Your job is to transcribe all the records that follow, excluding any pictures.

Start of Block

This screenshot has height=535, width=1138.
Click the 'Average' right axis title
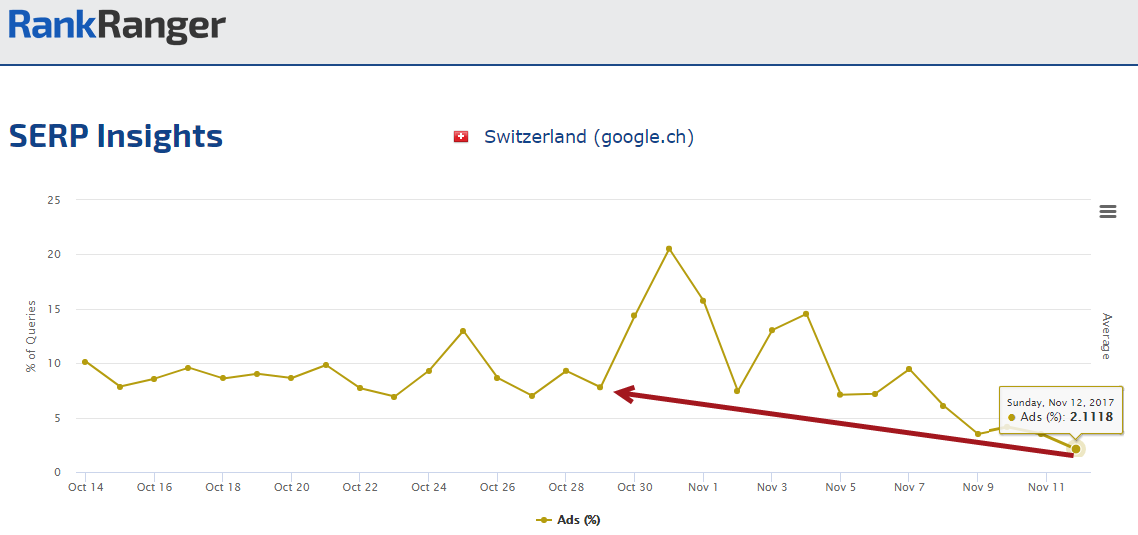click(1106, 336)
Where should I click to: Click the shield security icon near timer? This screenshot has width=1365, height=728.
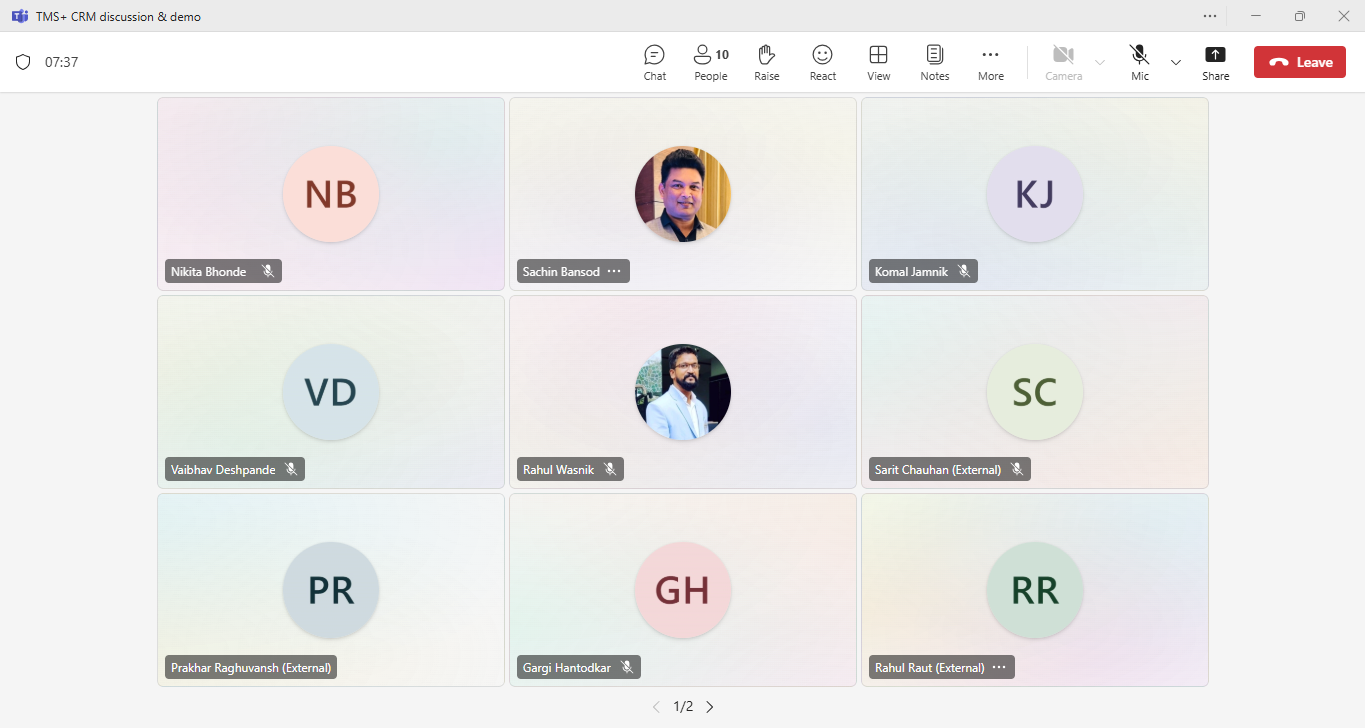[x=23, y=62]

End of Block

• **Expected answer**:
This screenshot has height=535, width=1138.
Click the 'Average' right axis title
click(1106, 336)
Where should I click to: Click the shield security icon near timer? This screenshot has width=1365, height=728.
[x=23, y=62]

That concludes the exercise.